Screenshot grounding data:
┌──

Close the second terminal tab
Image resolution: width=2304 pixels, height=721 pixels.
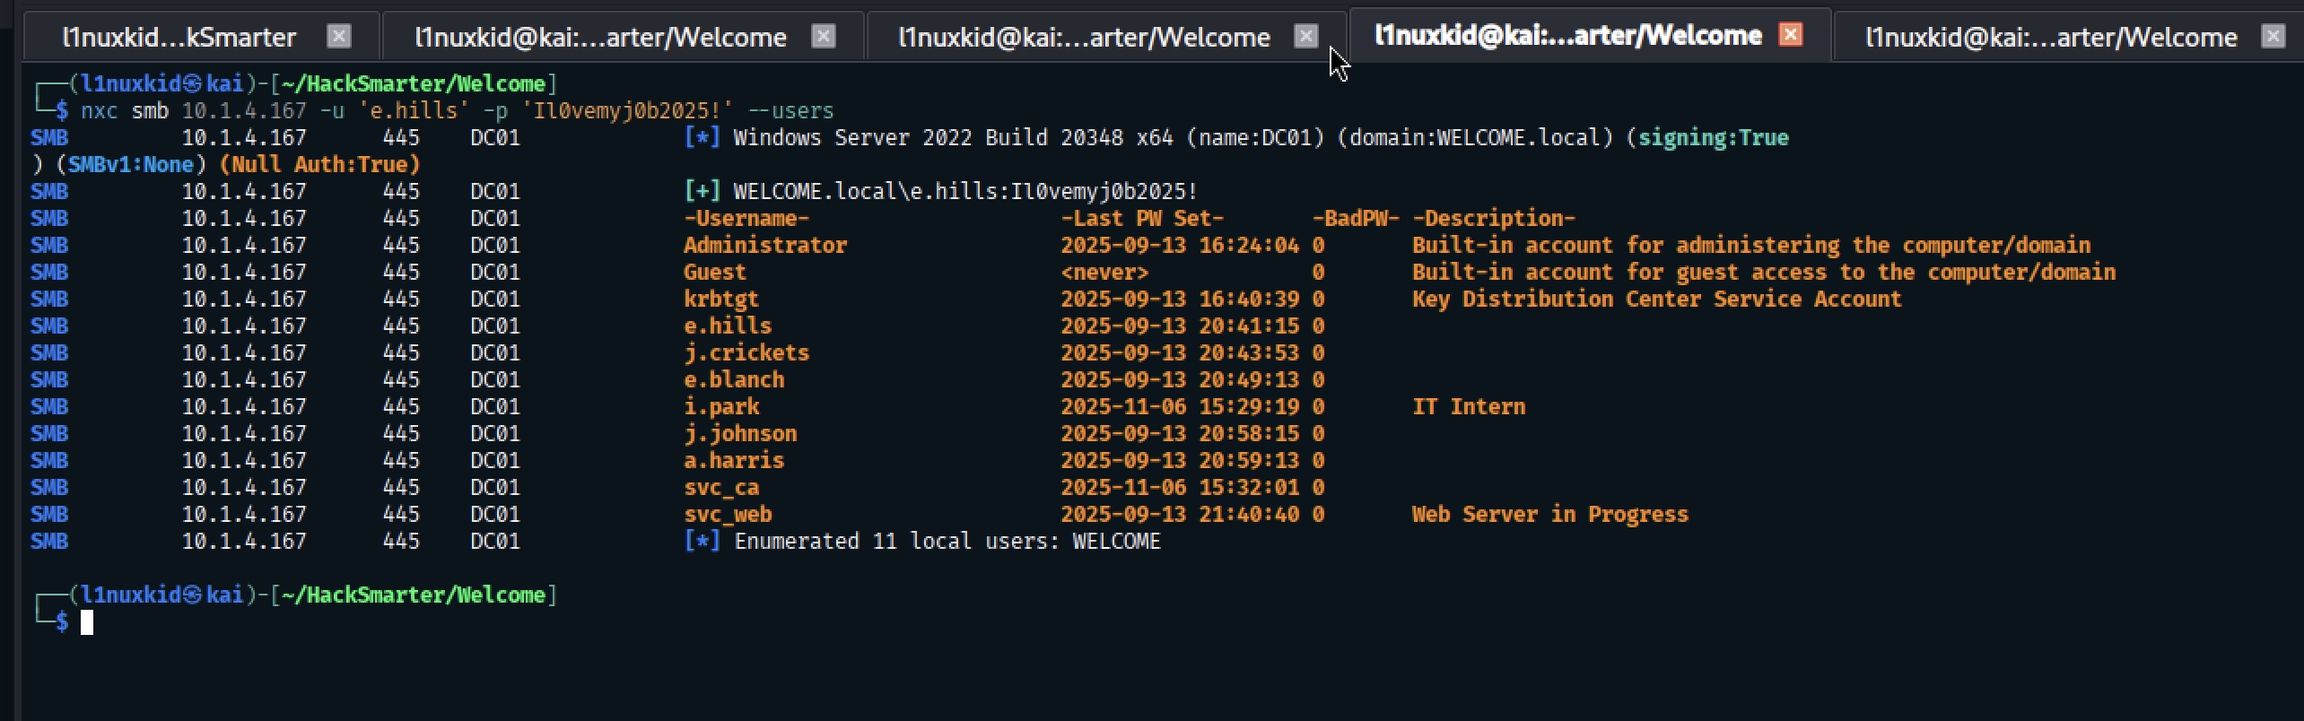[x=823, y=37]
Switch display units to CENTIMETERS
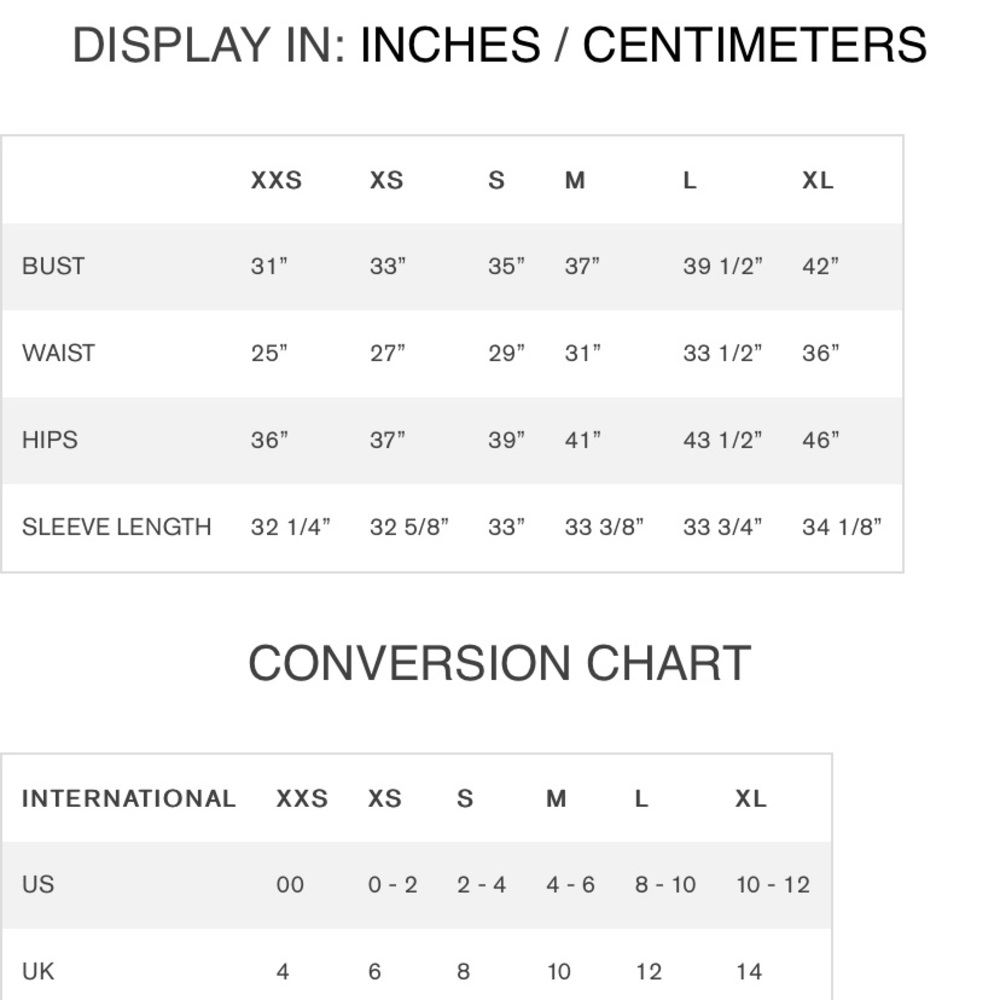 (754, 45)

└──

§ **ACTION ITEM**
For every entry above, please output the text exactly and leave any picture behind.

§ **EXPECTED ANSWER**
Close the second terminal tab
Image resolution: width=2304 pixels, height=721 pixels.
[x=823, y=37]
Switch display units to CENTIMETERS
 (754, 45)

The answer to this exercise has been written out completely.